When we started experimenting with Docker and Kubernetes, we were just looking for a more efficient way to stand up our applications. Traditionally, it’s an infrastructure or operations team’s responsibility to make sure every dependency an application needs to run is set up the server, and that none of them are in conflict — and then continue to ensure that throughout the life of the system. It’s also their responsibility to figure out which server the application need to go on in the first place.
This was just how infrastructure worked. It was time-consuming, a little bit tedious and prone to error. Every time you moved your environment, you had to build it fresh.
Everyone wanted this part of the job to basically go away so we could focus on doing the parts of our work that are challenging, interesting, and let us use our whole brains. A few of us at Table XI started playing around with containerization by ourselves, using it inside projects to see if we could save ourselves some time.
As we tested out options, two tools seemed the most promising: Docker as an image/container manipulation tool, and Kubernetes as an orchestration platform for running those containers efficiently across infrastructure. Together, the two proved so powerful that we started rolling them out to clients.
Now, our goal is to use the Kubernetes/Docker combination on all of our projects within the year. We’ll explain what Docker and Kubernetes are, why we like the two together so much, and how we plan to adopt it everywhere.
How Docker and Kubernetes work together
To understand the difference between Docker and Kubernetes and how the two work together, it helps to first understand how things work now. Typically, when we set an application up to run on a server, any external dependencies that software has to be loaded onto the same server individually. This could be system libraries, utilities, really anything the application needs to reference to do its job. This isn’t so bad in itself — whoever’s running the server can just add the dependencies. But it does get tricky really quickly. For instance, if multiple applications are on the same server. One may require a different, conflicting version of the same dependency, for example. And you end up with a soup of dependencies floating around the server, any one of which could have an unpatched security bug.
It’s just … messy. Docker lets us take all that mess and pack it up into a single container. All a developer needs to do is run a single command to build an “image” from a “Dockerfile” and all of the necessary dependencies will be ready and available. What works on your machine will also work in production. The container creates a boundary, blocking out a lot of the reasons why things break down. You can move them around, update them, swap them out — once it’s in a container, you can handle it however you want without worrying about adverse interactions.
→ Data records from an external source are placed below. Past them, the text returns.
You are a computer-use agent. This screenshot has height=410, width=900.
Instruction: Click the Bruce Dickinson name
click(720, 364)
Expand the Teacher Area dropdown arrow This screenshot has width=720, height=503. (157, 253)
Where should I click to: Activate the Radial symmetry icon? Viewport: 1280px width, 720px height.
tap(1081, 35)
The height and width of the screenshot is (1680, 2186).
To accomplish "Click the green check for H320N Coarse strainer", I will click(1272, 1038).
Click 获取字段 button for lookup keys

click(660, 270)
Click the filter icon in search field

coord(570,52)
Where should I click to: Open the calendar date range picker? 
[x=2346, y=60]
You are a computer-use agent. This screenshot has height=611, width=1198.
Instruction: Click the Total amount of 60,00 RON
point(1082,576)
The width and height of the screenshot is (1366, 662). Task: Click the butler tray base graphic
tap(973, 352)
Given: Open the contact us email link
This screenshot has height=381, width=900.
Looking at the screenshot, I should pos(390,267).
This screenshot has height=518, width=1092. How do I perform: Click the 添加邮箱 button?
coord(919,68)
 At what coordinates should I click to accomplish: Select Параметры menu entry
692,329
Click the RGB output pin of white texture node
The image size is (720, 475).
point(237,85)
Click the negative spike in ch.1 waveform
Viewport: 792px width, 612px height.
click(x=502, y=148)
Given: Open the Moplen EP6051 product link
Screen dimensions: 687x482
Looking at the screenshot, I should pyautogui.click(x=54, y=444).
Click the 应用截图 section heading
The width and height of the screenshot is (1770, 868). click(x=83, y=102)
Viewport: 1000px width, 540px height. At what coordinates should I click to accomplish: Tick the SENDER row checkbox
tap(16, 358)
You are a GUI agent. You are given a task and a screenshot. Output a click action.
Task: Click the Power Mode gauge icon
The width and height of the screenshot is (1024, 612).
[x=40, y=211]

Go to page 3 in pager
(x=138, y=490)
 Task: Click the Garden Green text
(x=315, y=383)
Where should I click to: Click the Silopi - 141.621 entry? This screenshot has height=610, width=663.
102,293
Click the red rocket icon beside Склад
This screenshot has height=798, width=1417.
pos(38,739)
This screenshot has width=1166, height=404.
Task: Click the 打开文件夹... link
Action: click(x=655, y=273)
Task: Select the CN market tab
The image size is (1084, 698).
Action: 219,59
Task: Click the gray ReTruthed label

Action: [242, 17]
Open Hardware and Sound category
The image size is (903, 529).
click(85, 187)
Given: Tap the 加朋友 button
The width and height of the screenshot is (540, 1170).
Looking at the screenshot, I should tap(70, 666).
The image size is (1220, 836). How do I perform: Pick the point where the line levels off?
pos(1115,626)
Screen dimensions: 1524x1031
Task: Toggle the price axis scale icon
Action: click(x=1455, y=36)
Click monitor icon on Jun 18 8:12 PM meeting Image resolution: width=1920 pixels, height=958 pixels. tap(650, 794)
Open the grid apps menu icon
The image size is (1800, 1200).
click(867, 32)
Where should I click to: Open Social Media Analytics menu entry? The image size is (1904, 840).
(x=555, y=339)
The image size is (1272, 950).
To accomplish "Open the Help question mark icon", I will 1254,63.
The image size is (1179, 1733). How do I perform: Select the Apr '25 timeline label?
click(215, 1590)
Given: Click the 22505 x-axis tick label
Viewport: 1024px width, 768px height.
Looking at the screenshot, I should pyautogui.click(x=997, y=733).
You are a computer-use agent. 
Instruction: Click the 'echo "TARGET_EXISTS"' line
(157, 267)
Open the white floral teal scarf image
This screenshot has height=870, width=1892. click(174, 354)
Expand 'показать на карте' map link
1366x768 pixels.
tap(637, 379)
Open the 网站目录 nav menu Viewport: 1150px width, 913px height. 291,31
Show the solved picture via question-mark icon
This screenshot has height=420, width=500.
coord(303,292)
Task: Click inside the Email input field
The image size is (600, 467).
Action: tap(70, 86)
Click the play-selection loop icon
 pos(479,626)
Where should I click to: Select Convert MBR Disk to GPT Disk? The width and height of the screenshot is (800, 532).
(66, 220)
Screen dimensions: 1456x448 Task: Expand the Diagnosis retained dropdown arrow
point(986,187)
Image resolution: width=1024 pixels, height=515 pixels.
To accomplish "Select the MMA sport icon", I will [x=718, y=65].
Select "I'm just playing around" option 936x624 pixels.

Then there’s getting it onto a server. In the past, we had to treat our servers like pets, not cattle. Each machine was a special snowflake that we’d have to tend to meticulously. Instead of making them work for us, we’d often ended up working for them. This is where Kubernetes comes in. Kubernetes is an open source container orchestration platform. We write code that tells Kubernetes what kind of environments we want the applications to live in, and it automatically arranges the necessary containers across our servers to make the most efficient use of space and compute power. Basically, Docker is the brick maker and Kubernetes is the mason, elegantly lining them up.